▸ **Prompt**: Word for word, repeat the lines of the records from the one containing "Given: Click the 01Jun tick on the time axis" through the last line, both included.

▸ **Supplied entries**:
>>>>

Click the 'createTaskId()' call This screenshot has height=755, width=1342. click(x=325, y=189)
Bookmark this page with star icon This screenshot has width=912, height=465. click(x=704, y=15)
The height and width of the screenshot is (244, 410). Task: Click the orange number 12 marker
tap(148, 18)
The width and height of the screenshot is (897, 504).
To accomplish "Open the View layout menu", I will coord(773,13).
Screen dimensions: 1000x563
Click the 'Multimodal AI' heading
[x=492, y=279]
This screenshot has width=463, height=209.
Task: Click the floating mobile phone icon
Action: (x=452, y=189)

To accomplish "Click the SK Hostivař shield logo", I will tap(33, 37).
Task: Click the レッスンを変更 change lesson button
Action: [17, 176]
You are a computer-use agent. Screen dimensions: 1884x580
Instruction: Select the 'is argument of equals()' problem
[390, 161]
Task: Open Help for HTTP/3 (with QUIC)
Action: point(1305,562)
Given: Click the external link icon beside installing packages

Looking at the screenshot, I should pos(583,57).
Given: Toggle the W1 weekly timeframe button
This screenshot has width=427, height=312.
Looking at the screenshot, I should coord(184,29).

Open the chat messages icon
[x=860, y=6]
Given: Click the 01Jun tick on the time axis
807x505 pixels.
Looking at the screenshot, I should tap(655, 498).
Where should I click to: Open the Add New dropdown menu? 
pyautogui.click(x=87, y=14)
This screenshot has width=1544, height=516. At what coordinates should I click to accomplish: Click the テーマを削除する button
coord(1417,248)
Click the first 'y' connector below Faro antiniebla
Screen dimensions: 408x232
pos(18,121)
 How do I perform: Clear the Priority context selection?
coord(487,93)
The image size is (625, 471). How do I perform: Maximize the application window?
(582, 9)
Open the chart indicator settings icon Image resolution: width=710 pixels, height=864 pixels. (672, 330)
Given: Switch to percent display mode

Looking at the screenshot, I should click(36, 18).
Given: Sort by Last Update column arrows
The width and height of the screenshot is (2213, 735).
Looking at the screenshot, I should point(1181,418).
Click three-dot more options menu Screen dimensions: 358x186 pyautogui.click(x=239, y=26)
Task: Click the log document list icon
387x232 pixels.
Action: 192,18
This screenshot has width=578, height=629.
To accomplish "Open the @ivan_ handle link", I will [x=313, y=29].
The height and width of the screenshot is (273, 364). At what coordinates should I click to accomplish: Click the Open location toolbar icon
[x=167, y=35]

<<<<

▸ **Answer to the exercise**:
Given: Click the 01Jun tick on the time axis
807x505 pixels.
Looking at the screenshot, I should tap(655, 498).
Where should I click to: Open the Add New dropdown menu? 
pyautogui.click(x=87, y=14)
This screenshot has width=1544, height=516. At what coordinates should I click to accomplish: Click the テーマを削除する button
coord(1417,248)
Click the first 'y' connector below Faro antiniebla
Screen dimensions: 408x232
pos(18,121)
 How do I perform: Clear the Priority context selection?
coord(487,93)
The image size is (625, 471). How do I perform: Maximize the application window?
(582, 9)
Open the chart indicator settings icon Image resolution: width=710 pixels, height=864 pixels. (672, 330)
Given: Switch to percent display mode

Looking at the screenshot, I should click(36, 18).
Given: Sort by Last Update column arrows
The width and height of the screenshot is (2213, 735).
Looking at the screenshot, I should point(1181,418).
Click three-dot more options menu Screen dimensions: 358x186 pyautogui.click(x=239, y=26)
Task: Click the log document list icon
387x232 pixels.
Action: 192,18
This screenshot has width=578, height=629.
To accomplish "Open the @ivan_ handle link", I will [x=313, y=29].
The height and width of the screenshot is (273, 364). At what coordinates should I click to accomplish: Click the Open location toolbar icon
[x=167, y=35]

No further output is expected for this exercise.